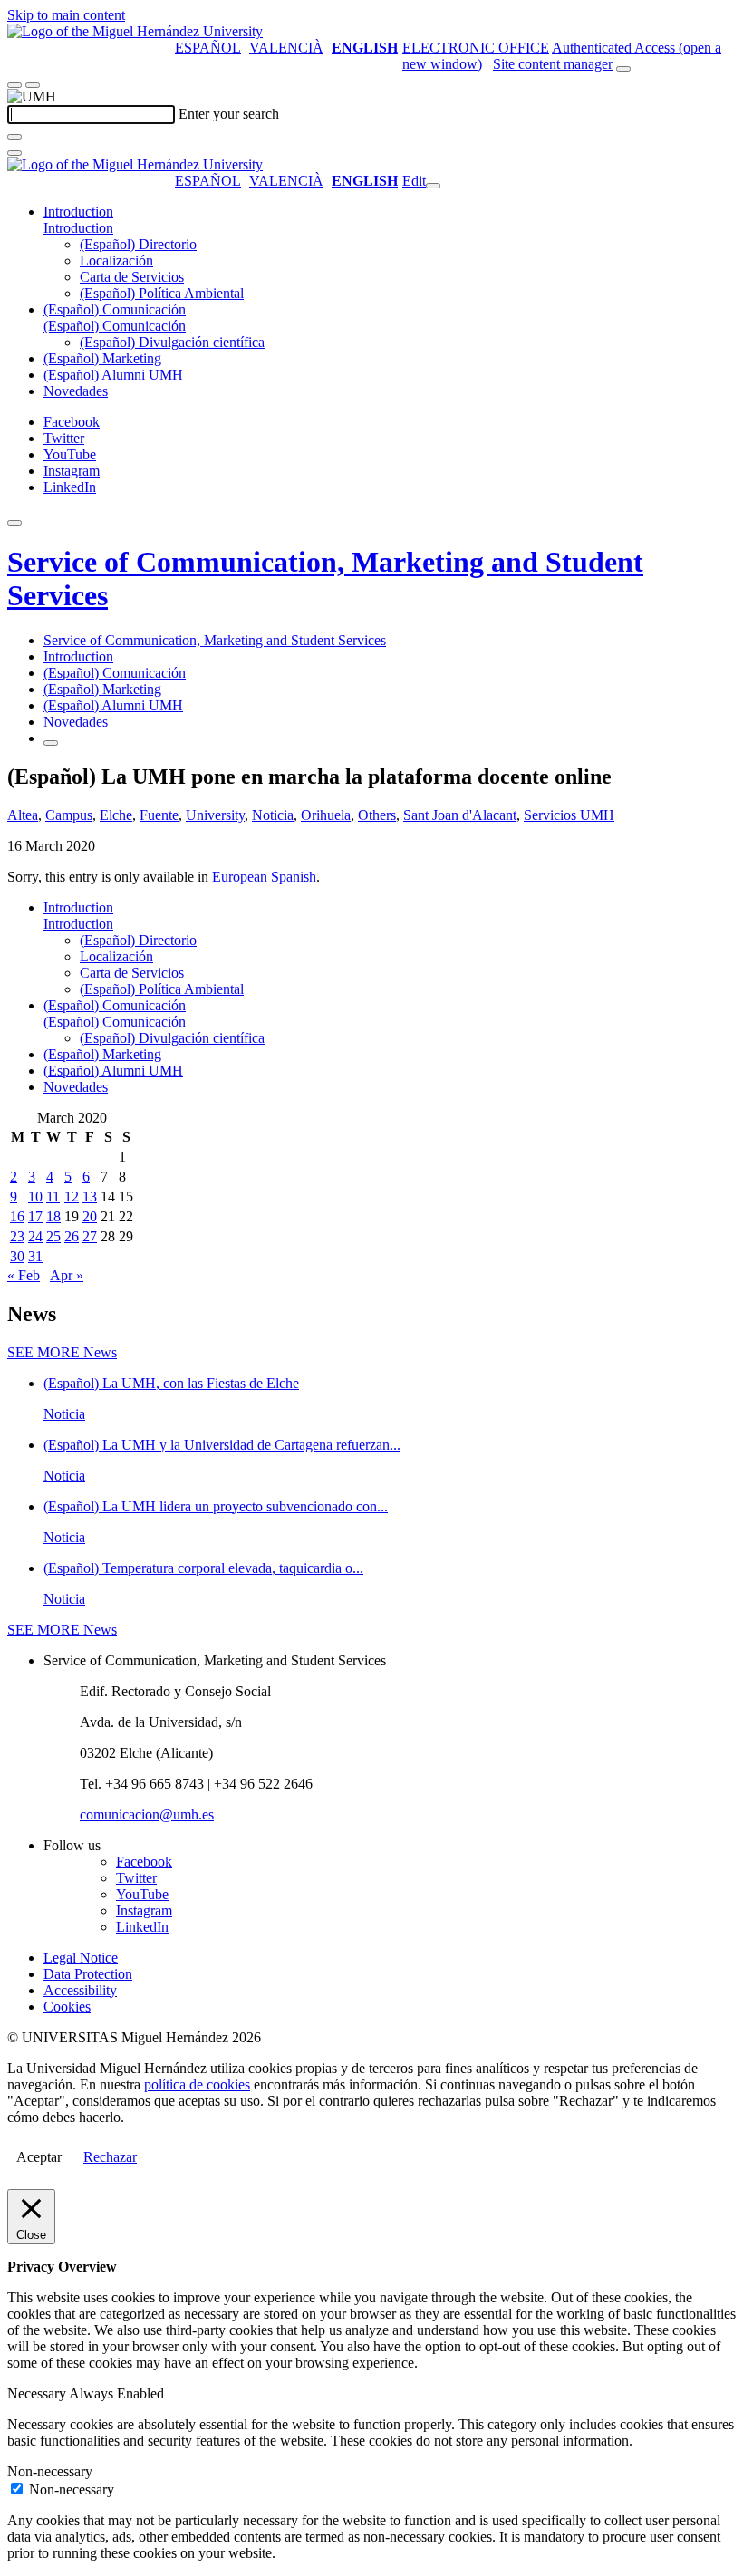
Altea (22, 815)
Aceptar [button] (39, 2157)
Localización (116, 260)
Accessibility (80, 1990)
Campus (68, 815)
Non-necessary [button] (49, 2471)
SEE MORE (62, 1352)
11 (53, 1196)
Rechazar (110, 2157)
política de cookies (197, 2084)
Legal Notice (80, 1957)
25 (53, 1236)
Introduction (78, 211)
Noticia (273, 815)
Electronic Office (475, 47)
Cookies (67, 2006)
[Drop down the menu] (32, 85)
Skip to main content (66, 15)
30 (17, 1256)
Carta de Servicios (132, 277)
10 (35, 1196)
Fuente (159, 815)
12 (71, 1196)
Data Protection (87, 1974)
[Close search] (14, 153)
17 (35, 1216)
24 (35, 1236)
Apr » (66, 1275)
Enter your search (229, 113)
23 (17, 1236)
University (215, 815)
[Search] (14, 137)
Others (377, 815)
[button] (78, 228)
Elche (116, 815)
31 (35, 1256)
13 (89, 1196)
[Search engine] (623, 69)
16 (17, 1216)
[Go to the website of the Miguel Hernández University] (135, 31)
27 (89, 1236)
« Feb (23, 1275)
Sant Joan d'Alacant (459, 815)
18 (53, 1216)
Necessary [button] (38, 2393)
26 (71, 1236)
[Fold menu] (433, 185)
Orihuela (326, 815)
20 (89, 1216)
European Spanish (264, 876)
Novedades (75, 391)
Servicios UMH (569, 815)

- WHAT YOU SHOULD DO -
Print exactly and only the lines that start at the line with "Necessary [button] (38, 2393)" and run through the end of the listing above.

- ANSWER TO THIS TASK -
Necessary [button] (38, 2393)
26 (71, 1236)
[Fold menu] (433, 185)
Orihuela (326, 815)
20 (89, 1216)
European Spanish (264, 876)
Novedades (75, 391)
Servicios UMH (569, 815)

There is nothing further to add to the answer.